Stored data entries

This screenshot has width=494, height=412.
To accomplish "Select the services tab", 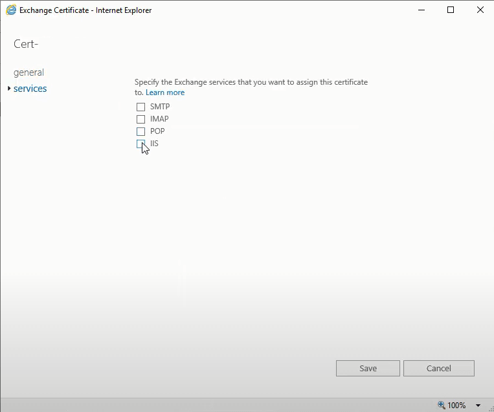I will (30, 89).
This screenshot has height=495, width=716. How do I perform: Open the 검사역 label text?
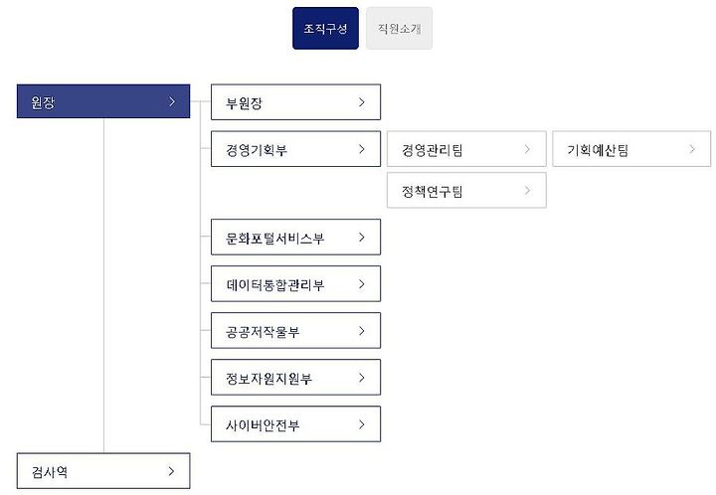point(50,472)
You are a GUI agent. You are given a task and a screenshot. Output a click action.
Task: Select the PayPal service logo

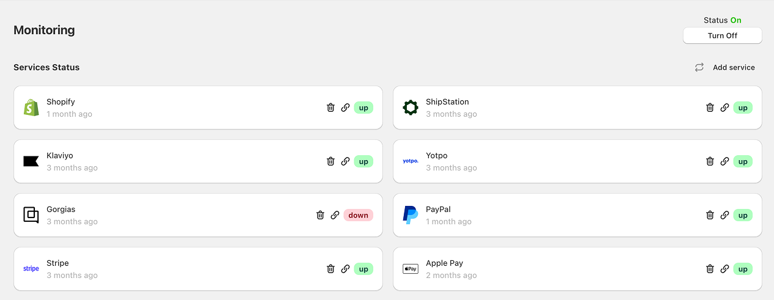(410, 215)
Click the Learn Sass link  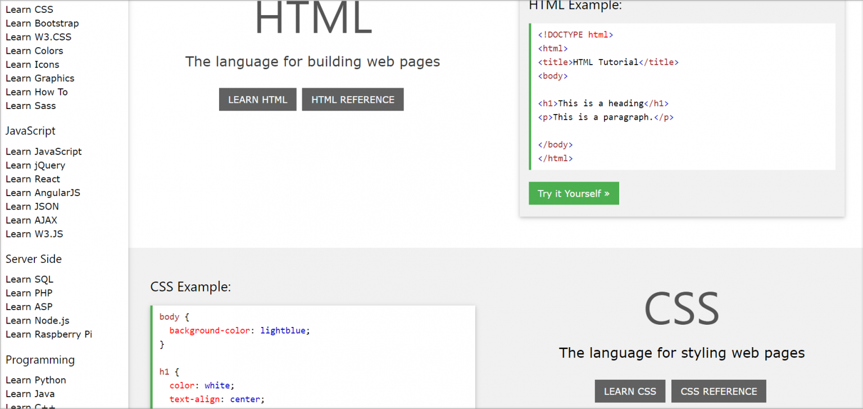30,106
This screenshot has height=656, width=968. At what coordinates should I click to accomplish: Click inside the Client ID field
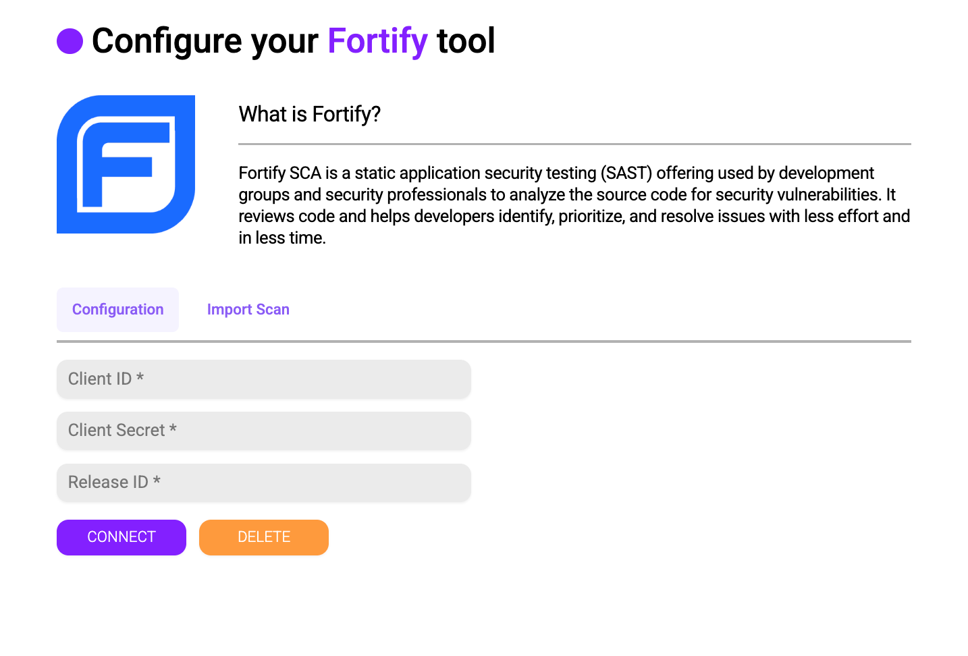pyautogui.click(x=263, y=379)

## [TASK INSTRUCTIONS]
With the pictures left out, copy exactly the lines above from the line containing "This screenshot has height=656, width=968." through the last line of the entries.

## [RESULT FOR THIS TASK]
This screenshot has height=656, width=968. At what coordinates should I click to accomplish: Click inside the Client ID field
pyautogui.click(x=263, y=379)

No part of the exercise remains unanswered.